WHAT IS NEEDED:
Pick up the passage on prednisone withdrawal where it stops and continue it with a further paragraph.

═════ DOCUMENT SECTION

If a person suddenly discontinues the use of prednisone he can go into shock. The adrenal glands decrease production of natural corticosteroids when oral prednisone is taken. This suppression is directly related to the dose of the prednisone--the higher the dose the more likely the adrenal glands have been suppressed. Other signs of prednisone withdrawal include headache, dizziness or lightheadedness when standing, body aches, headache, severe fatigue and nausea.
Doctors balance the need for prednisone treatment with the likely effect of adrenal suppression. Many times a large dose of prednisone will be taken on the first day of treatment followed by decreasing doses spread over a number of days. Another alternative is to take prednisone on an every other day basis. Any use of prednisone or tapering dosages should only be done under the direction of a doctor. If any withdrawal symptoms are noticed during the withdrawal period, contact your doctor.
If a person does have prednisone withdrawal symptoms, the doctor will carefully examine the patient for concurrent illness and ask about stress. Some patients will have a physiological need for steroids because of the suppression of the adrenals. Other withdrawal symptoms may indicate a flareup of the disease that made steroid use necessary. In either case, the prednisone dose may need to be increased and withdrawal attempted at a later date or over a longer period of time.

══════════
═════ SUPPLIED ENTRIES

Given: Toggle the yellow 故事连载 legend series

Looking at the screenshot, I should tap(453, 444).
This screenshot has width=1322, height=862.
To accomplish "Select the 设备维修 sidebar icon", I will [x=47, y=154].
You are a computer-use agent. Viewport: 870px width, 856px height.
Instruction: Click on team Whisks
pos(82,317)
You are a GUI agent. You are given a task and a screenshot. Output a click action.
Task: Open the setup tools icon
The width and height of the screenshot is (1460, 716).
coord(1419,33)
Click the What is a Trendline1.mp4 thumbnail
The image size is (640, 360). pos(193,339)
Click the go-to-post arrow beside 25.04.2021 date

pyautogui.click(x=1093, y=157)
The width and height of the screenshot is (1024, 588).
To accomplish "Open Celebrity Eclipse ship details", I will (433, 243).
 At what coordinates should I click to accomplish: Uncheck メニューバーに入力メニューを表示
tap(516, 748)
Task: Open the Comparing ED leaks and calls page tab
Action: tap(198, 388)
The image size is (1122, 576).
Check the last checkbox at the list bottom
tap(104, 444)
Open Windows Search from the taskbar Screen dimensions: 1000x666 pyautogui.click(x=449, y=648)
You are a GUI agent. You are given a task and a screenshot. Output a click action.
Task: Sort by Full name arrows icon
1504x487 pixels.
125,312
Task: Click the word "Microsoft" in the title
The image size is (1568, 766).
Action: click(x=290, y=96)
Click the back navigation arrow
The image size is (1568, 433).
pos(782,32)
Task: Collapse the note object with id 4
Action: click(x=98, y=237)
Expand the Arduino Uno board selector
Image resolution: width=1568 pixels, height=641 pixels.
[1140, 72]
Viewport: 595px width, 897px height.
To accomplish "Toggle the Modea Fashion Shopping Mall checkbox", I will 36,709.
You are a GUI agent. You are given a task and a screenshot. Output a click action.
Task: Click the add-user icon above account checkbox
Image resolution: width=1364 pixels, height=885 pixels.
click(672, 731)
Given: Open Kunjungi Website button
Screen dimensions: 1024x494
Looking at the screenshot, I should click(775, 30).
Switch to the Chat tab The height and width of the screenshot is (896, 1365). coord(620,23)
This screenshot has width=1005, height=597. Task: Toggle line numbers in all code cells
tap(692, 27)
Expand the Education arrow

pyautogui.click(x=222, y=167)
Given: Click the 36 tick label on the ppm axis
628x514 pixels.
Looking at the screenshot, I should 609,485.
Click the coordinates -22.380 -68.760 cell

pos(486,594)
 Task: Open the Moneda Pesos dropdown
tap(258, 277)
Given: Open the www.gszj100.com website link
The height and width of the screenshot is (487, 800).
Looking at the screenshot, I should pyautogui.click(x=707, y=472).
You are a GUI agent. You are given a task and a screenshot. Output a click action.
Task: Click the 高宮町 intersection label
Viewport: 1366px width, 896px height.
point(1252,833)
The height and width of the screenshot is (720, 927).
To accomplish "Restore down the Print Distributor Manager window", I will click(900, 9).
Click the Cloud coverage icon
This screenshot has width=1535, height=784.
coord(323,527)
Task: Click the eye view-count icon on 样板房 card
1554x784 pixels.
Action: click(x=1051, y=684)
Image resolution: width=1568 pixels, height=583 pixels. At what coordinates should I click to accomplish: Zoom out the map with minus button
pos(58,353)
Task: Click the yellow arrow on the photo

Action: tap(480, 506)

══════════

SOLVED PROBLEM:
People on long-term prednisone therapy will need to balance the side effects associated with prednisone use with the benefit of treatment for their health condition. Many times the starting dose of prednisone for these individuals will be a large dose, 40 milligrams or more, daily. If a large dose is needed to suppress disease activity, the tapering schedule will consist of reducing the dose by 5 to 10 mgs every few weeks. This is done until the lowest dose possible is obtained to control the disease. It may take as long as three months to withdraw from prednisone.